The researchers used a vanadium-based compound because vanadium is a transition metal with various oxidation states, which can be exploited to reach higher capacities. In crystalline form, vanadium pentoxide can take three positively charged lithium ions—three times more than materials presently used in cathodes, such as lithium iron phosphate.
However, crystalline vanadium pentoxide cannot release all of the inserted Li-ions, and only allows a few stable charge/discharge cycles. The reason why: once the lithium ions penetrate the crystalline lattice during the loading process, the lattice expands. As a result, an electrode particle swells as a whole—it increases in volume only to shrink again once the charges leave the particle.
This process may lead to instabilities in the electrode material in terms of structural changes and contact losses.
Researchers therefore had to find a way to retain the structure of the initial material while maximizing the capacity and also maintaining its ability to “take” the charges, which is how they devised the idea of using vanadium as a glass rather than in its crystalline form.
In glass, a so-called “amorphous” material, atoms do not arrange themselves in a regular lattice as they do when they are in a crystalline state. Instead, the atoms exist in a state of wild disarray.
Simple to produce
To make the cathode material, Afyon and his colleagues blended powdered vanadium pentoxide with borate compounds.
“Borate is a glass former; that’s why the borate compounds were used, and the resulting glass compound is a new kind of material, neither V2O5 nor LiBO2 at the end,” Afyon explains.
The materials scientists melted the powder at 900°C and cooled the melt as quickly as possible to form glass. The resulting paper-thin sheets were then crushed into a powder before use, as this increases their surface area and creates pore space.
“One major advantage of vanadate-borate glass is that it is simple and inexpensive to manufacture,” says Afyon.
To produce an efficient electrode, the researcher coated the vanadate-borate powder with reduced graphite oxide (RGO). This increases conductivity while at the same time protects the electrode particles.

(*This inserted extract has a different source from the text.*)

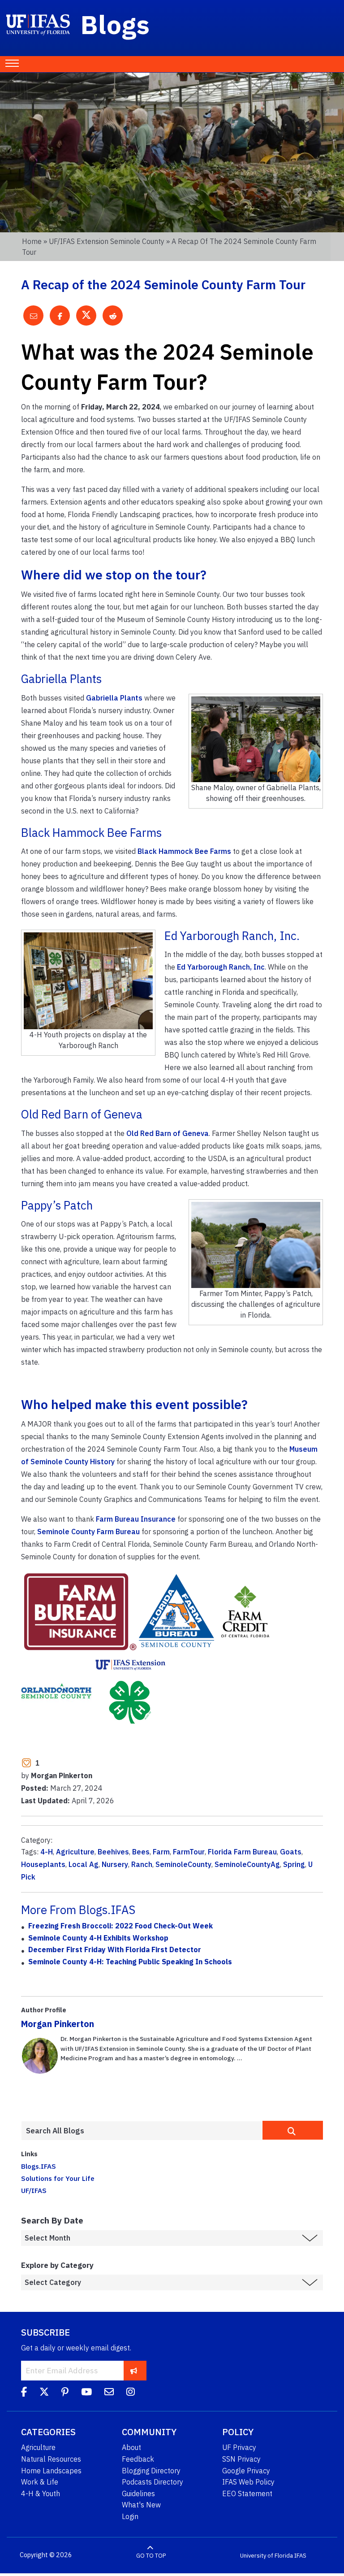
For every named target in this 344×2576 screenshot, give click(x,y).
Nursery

However, it does not impede electrons and lithium ions as they are transported through the electrodes.
Afyon used this vanadate-borate glass powder for the battery cathodes, which he then placed in prototypes for coin cell batteries to undergo numerous charge/discharge cycles.
Twice the power
During initial trials with vanadate-borate electrodes, which were not made with material coated in RGO, the discharge capacity dropped drastically after 30 charge/discharge cycles, when the current rate was increased to 400 milliamp per gram.
In contrast, when the RGO coating was used, the capacity was quite stable at high rates and it remained at a consistently high level after more than 100 charge/discharge cycles.
One battery with an RGO-coated vanadate-borate glass electrode exhibited an energy density of around 1,000 watt-hours per kilogram. It achieved a discharge capacity that far exceeded 300 mAh/g. Initially, this figure even reached 400 mAh/g, but dropped over the course of the charge/discharge cycles.
“This would be enough energy to power a mobile phone between 1.5 and 2 times longer than today’s lithium-ion batteries”, Afyon estimates. This may also increase the range of electric cars by one and a half times the standard amount. These figures are still theoretical.
The researchers have already applied for a patent for their new material and are working with industry partners on the development.